L'ospedale Niguarda di Milano sospende interviste e aggiornamenti ordinari sugli 11 feriti del rogo di Capodanno. Dal liceo Virgilio l’appello alla giustizia, mentre Achille Lauro dedica un messaggio ai ragazzi e alle famiglie

Crans-Montana, l'ospedale Niguarda annuncia lo stop alle interviste
L’ospedale Niguarda di Milano ha deciso di interrompere le comunicazioni ordinarie sulle condizioni degli 11 feriti ricoverati dopo l’incendio di Capodanno a Crans-Montana. Superati i “primi, determinanti giorni”, la struttura ha annunciato lo stop alle interviste con i professionisti sanitari. I bollettini medici, viene spiegato, saranno diffusi solo in presenza di informazioni significative di interesse pubblico, per consentire agli esperti di concentrare tutte le energie sulla cura dei pazienti e sul supporto alle famiglie.

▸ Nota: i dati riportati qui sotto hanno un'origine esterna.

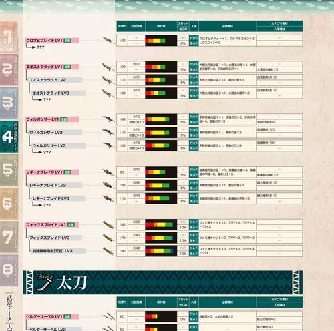Click the ウィルガシザー LV1 weapon icon
The image size is (334, 331).
pyautogui.click(x=108, y=119)
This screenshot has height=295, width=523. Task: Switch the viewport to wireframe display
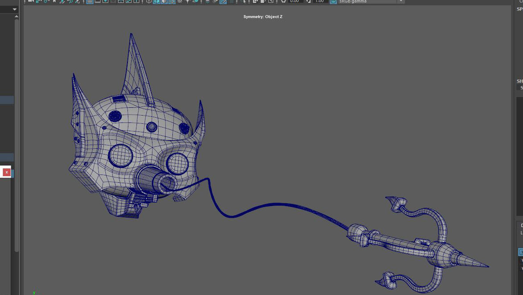pos(149,1)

Il preside del Virgilio: “Classe devastata, ora il recupero psicologico”
Dal mondo della scuola arriva la presa di posizione del preside del Liceo Virgilio di Milano, Roberto Garroni, che dice di condividere pienamente la richiesta di giustizia avanzata dalle famiglie dei ragazzi rimasti gravemente feriti. “Qui ci sono state omissioni e una dose di fatalità, sicuramente preparata anche da incuria sulle misure di sicurezza”, ha spiegato, chiarendo però che la priorità dell’istituto è ora il lavoro sul piano psicologico. La classe coinvolta, ha sottolineato, è profondamente segnata e sarà seguita con il supporto di psicologi, iniziative contro lo stress post-traumatico e un coinvolgimento diretto di docenti e genitori.

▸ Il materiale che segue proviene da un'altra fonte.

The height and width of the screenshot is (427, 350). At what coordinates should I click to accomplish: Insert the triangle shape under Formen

Il messaggio di Achille Lauro ai ragazzi e alle famiglie: "Vicino con tutto l'amore possibile"
Parole di vicinanza sono arrivate anche da Achille Lauro che ha affidato ai social un messaggio dedicato “a tutti i ragazzi coinvolti” e alle loro famiglie. "Vicino con tutto il cuore a tutti i ragazzi coinvolti e alle loro famiglie che stanno vivendo il dolore più grande" ha scritto su Instagram l'autore di Perdutamente, brano suonato al termine del funerale di una delle vittime, il sedicenne Achille Barosi che la cantava solitamente con la madre. "È una sofferenza che tocca tutti e che sentiamo anche nostra, qualcosa che va oltre le parole e troppo grande persino da immaginare. Vi sono vicino con tutto l'amore possibile".